What if she's over 40 and both she and her husband really want kids? There are all kinds of single women out there who are turning to donors, and their children won't have the benefit of a father. (I'm not saying that fathers are 100% necessary, so no offense intended).

I'm not saying that it's something that she should pursue blindly.

She does need to figure out the status of her marriage, so that she and her husband can decide if they would want to co-parent even in the case of separation and divorce. If they love each other (in a non-sexual way) and the child, then they might still achieve at least some of their life's goals together.



Anonymous
Anonymous wrote:I disagree that she has to cancel plans for children.

What if she's over 40 and both she and her husband really want kids? There are all kinds of single women out there who are turning to donors, and their children won't have the benefit of a father. (I'm not saying that fathers are 100% necessary, so no offense intended).

I'm not saying that it's something that she should pursue blindly.

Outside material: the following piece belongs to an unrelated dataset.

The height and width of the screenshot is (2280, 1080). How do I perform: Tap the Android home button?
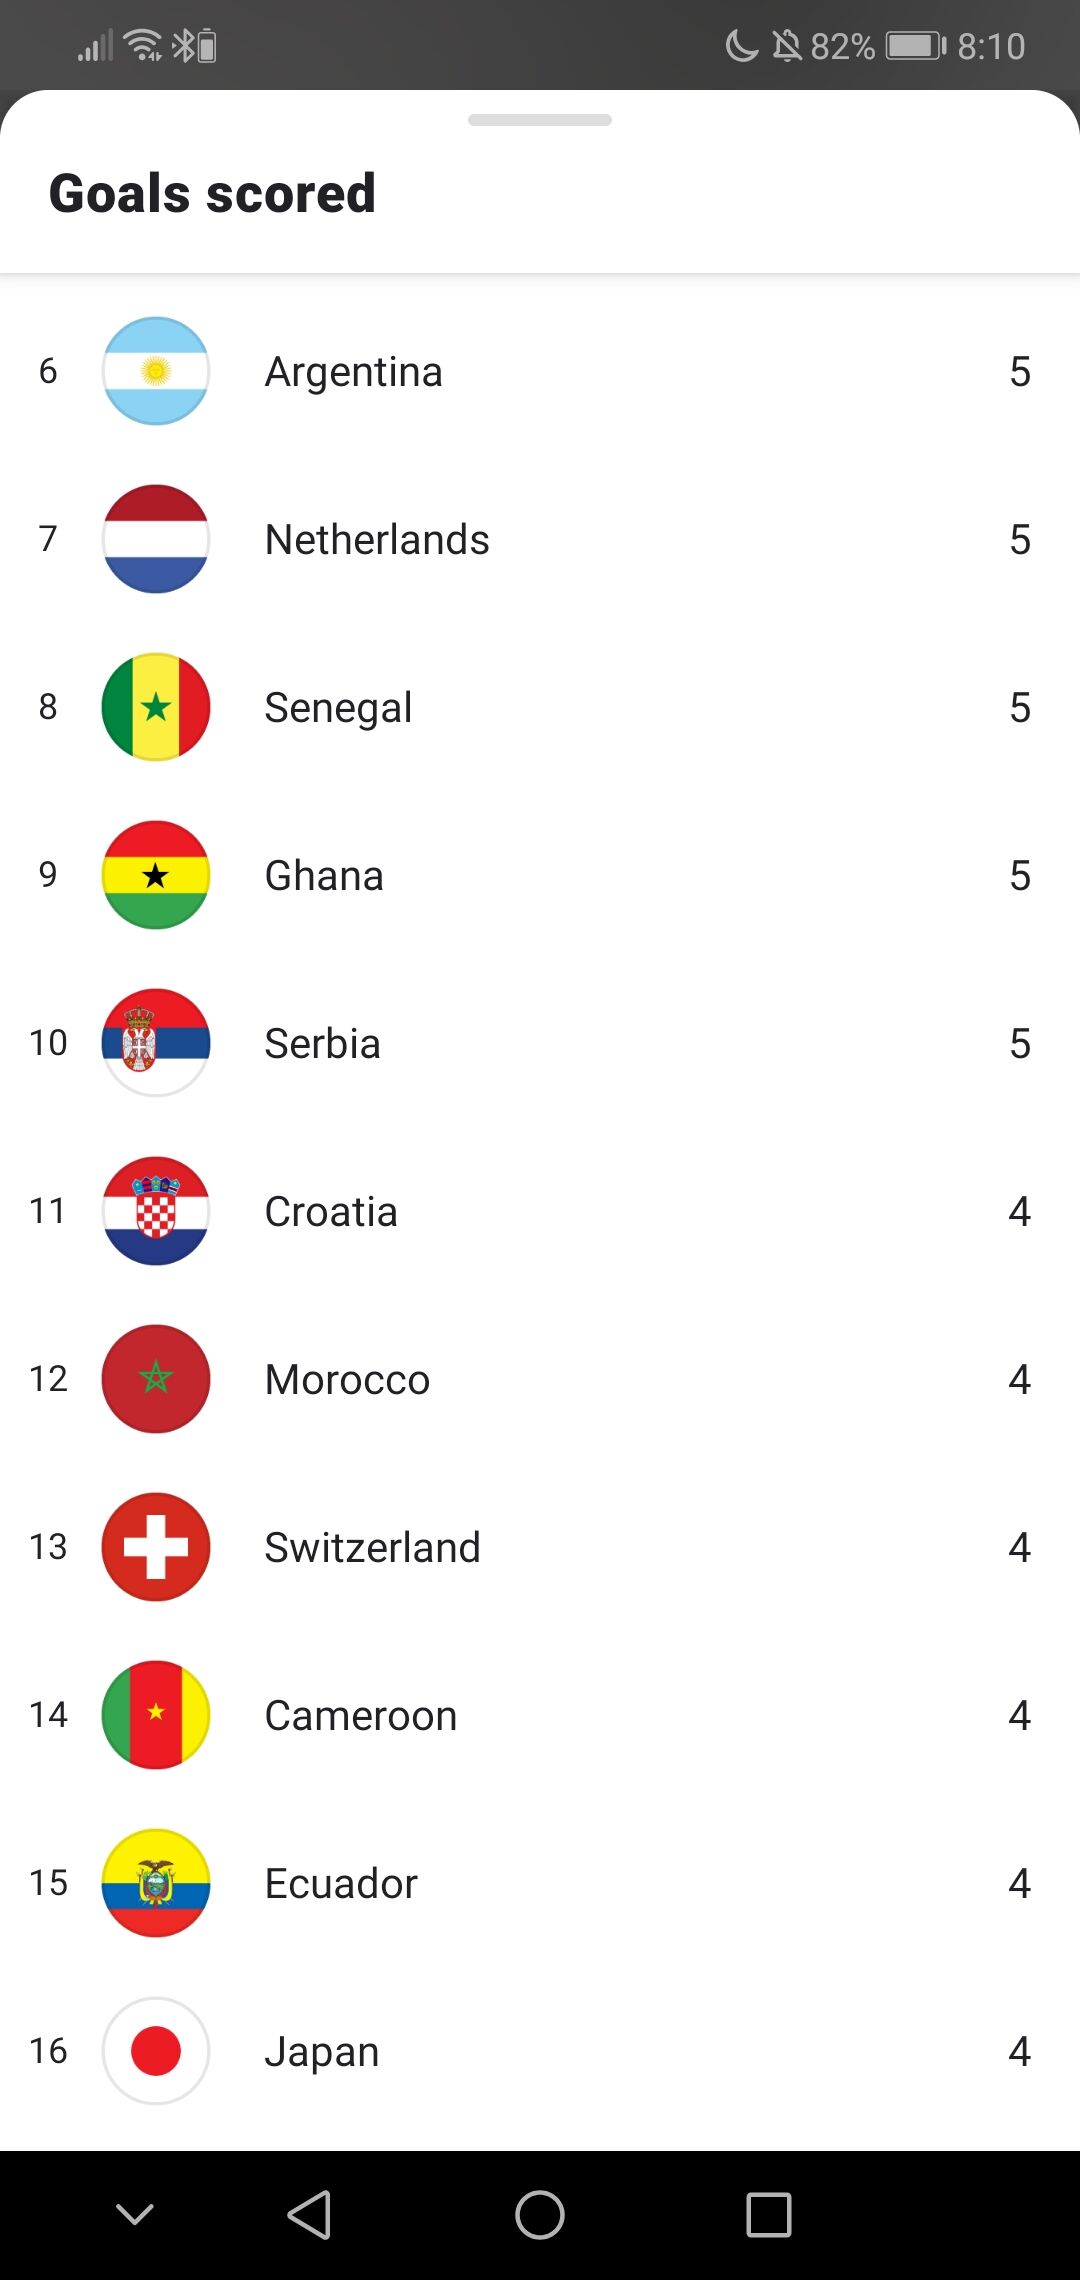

She does need to figure out the status of her marriage, so that she and her husband can decide if they would want to co-parent even in the case of separation and divorce. If they love each other (in a non-sexual way) and the child, then they might still achieve at least some of their life's goals together.

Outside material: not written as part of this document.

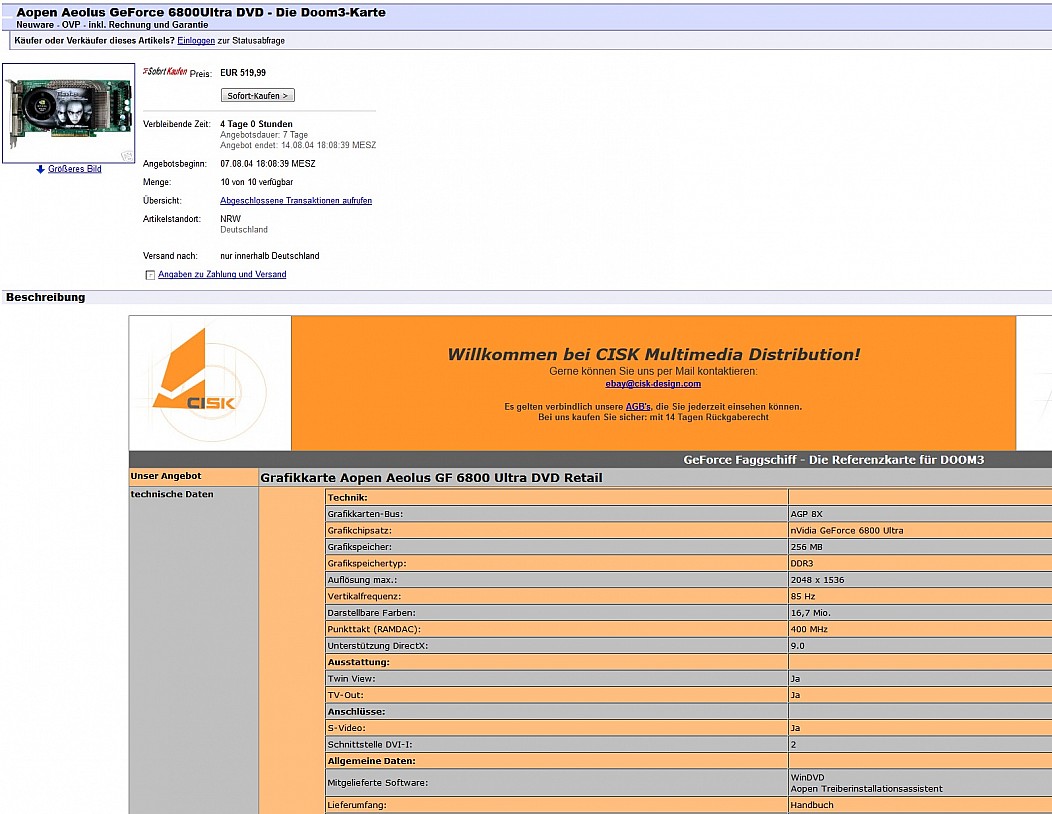This screenshot has width=1052, height=814.
Task: Follow the Angaben zu Zahlung und Versand link
Action: (222, 274)
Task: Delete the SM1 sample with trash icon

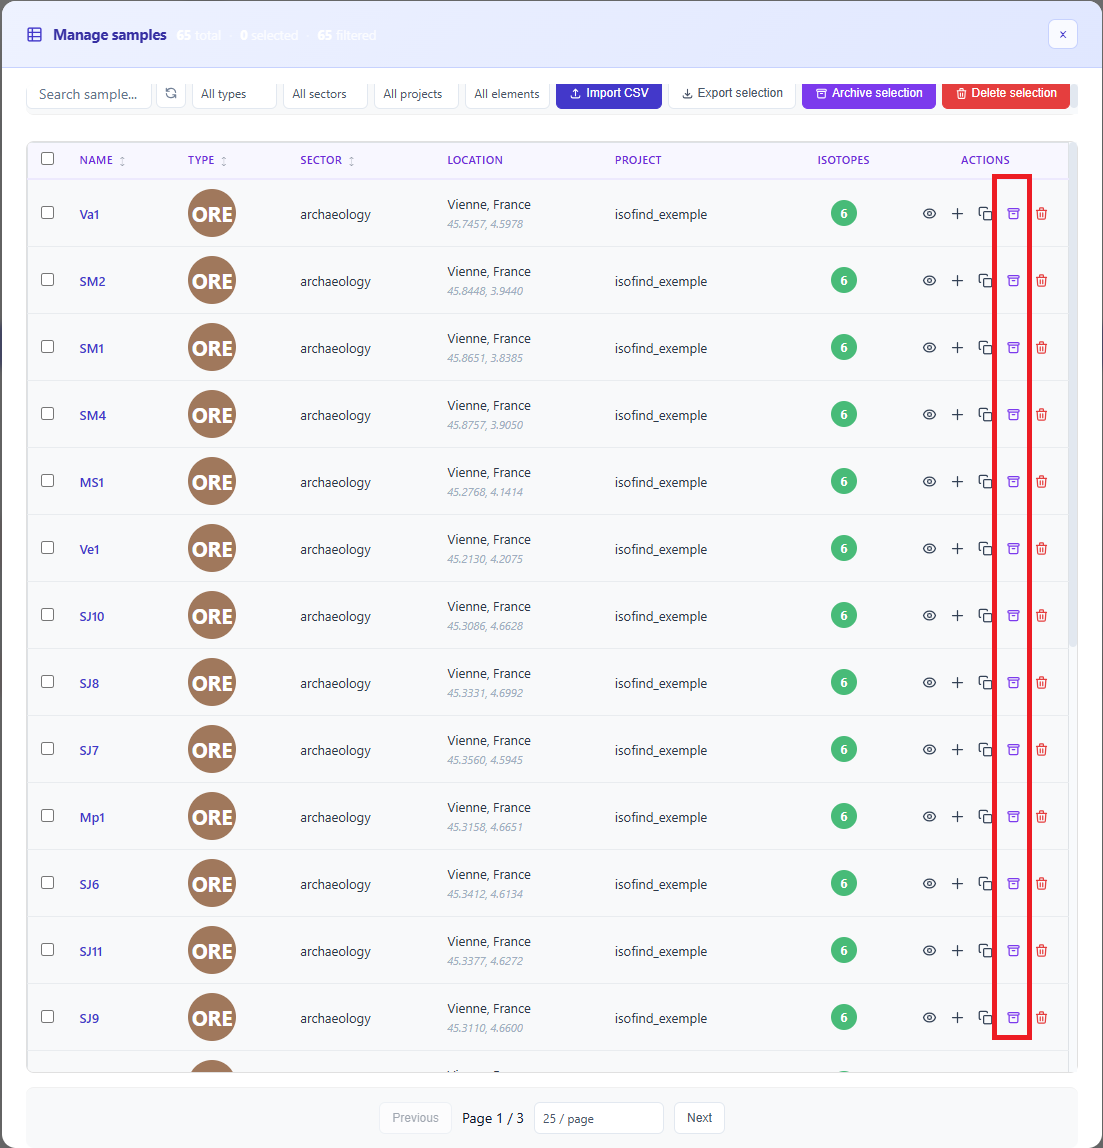Action: (x=1041, y=347)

This sounds so irresponsible, not to mention selfish. Please OP do not do this to your (unborn) children. To say it will create hardship for them is a incredible understatement.

Get therapy first and then decide your priorities/plans for how to get the life back that you had (or thought you had). Best of luck.

Signed,
Child of divoreced "known" gay parent who married anyway and had 2 children
Anonymous
Anonymous wrote:I disagree that she has to cancel plans for children.

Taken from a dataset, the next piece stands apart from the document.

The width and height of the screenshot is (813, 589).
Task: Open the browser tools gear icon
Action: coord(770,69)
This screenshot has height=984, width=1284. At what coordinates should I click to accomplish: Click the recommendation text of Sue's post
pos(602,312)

What if she's over 40 and both she and her husband really want kids? There are all kinds of single women out there who are turning to donors, and their children won't have the benefit of a father. (I'm not saying that fathers are 100% necessary, so no offense intended).

I'm not saying that it's something that she should pursue blindly.

She does need to figure out the status of her marriage, so that she and her husband can decide if they would want to co-parent even in the case of separation and divorce. If they love each other (in a non-sexual way) and the child, then they might still achieve at least some of their life's goals together.





The first couple years of having babies is a stressful time in itself. I can't imagine trying to raise the baby and also to sort out your emotions and feelings with an ex-spouse who has just come out of the closet, while you're going thru the pregnancy and then raising an infant. Both spouses are dealing with the revelation. I think there are many emotions, confusions, and anger to be hashed out and dealt with.

While I can understand that a woman's biological clock is ticking, IMHO, this is not a good time to be creating new life. An ideal time never exists, but this really is not the time.